In more recent days, Kip has been called for consulting on the Trans-San Francisco Bay underwater cable (400MW/ 400KV) power which extends some 40 miles under the bay. Based on his experiences with IC power amplifier design, he has been able to contribute to this program. Some stories of the type of engineering problems that he has had to address on this underwater cable were presented. Can you imagine that wire bonds connecting resistors can break when excited at their resonant frequency?
We should note also that for 15 years Kip has taught a UC Berkeley Extension class on analog design. The pay of these teaching efforts is close to zero $ per hour. This is a gift to the EE and IEEE community that we collectively thank him for making.
Throughout his presentation, Kip offered many insightful thoughts on what it takes to be successful as an engineering entrepreneur, based on the various startup situations then and there that he was confronting. Here we will collectively list a few:
(1) Choose an Angel Investor that contributes more than money.
(2) Be sure to include, in your startup management, a “singed tail feathers” survivor from a previous startup. Such experience is vital.
(3) Seek venture capital from multiple varied sources.
(4) Be careful if you allow any PhDs on your staff to explain the startups goals, plans, milestones, and progress to your investors. Do not let them lapse into PhD-to-PhD only lingo. In one of his companies, he held venture capital from various groups drawn to technology: a group of pig farmers from the Central Valley CA; a psychology practice group from far northeastern CA, etc. All solid investors. Explain your startup to them in suitable language.
(5) Research your investors for both competence and conflicts of interest.
(6) Continually seek investors and customers.
(7) Build a startup team that you can trust (and the team members can mutually trust) and that the investors will accept.
(8) Remember: a team is only as strong as its weakest link.
(9) Research your markets; the patents in your field; and study all potential competitors.

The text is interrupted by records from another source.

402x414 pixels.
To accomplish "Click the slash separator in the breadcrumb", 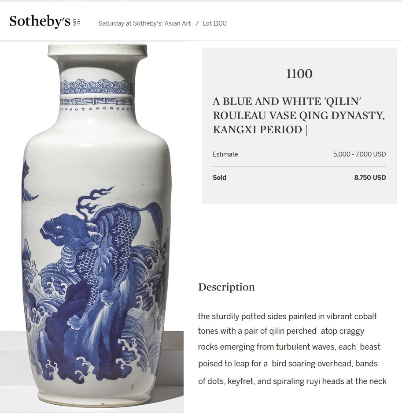I will (197, 23).
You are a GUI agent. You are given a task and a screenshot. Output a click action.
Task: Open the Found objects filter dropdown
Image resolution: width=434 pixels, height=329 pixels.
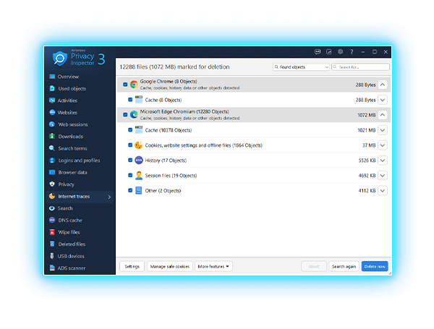pos(301,67)
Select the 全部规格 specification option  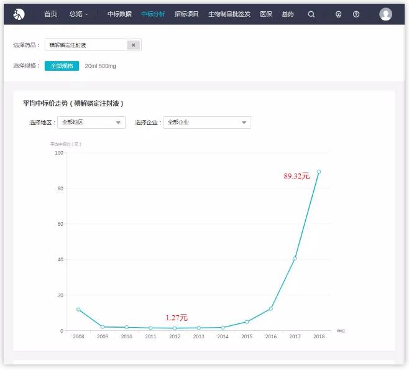pos(62,65)
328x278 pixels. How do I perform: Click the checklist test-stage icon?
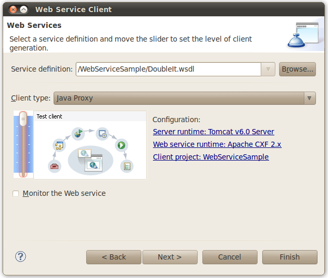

(10)Know your Exit strategy.
In summary, on behalf of the IEEE Foothill Section, we thank all our speakers at this Forum. We especially thank Kendall Waters and Kip Brown, both Directors of the Consultants Network of Silicon Valley, for traveling down south for this Forum. Those IEEE members who participated were exposed to much useful and unique information. They will appreciate it as they pursue their individual efforts in consulting and engineering entrepreneurship. Several soon-to-graduate DeVry University students attended; we will be watching as they start growing into their professional careers.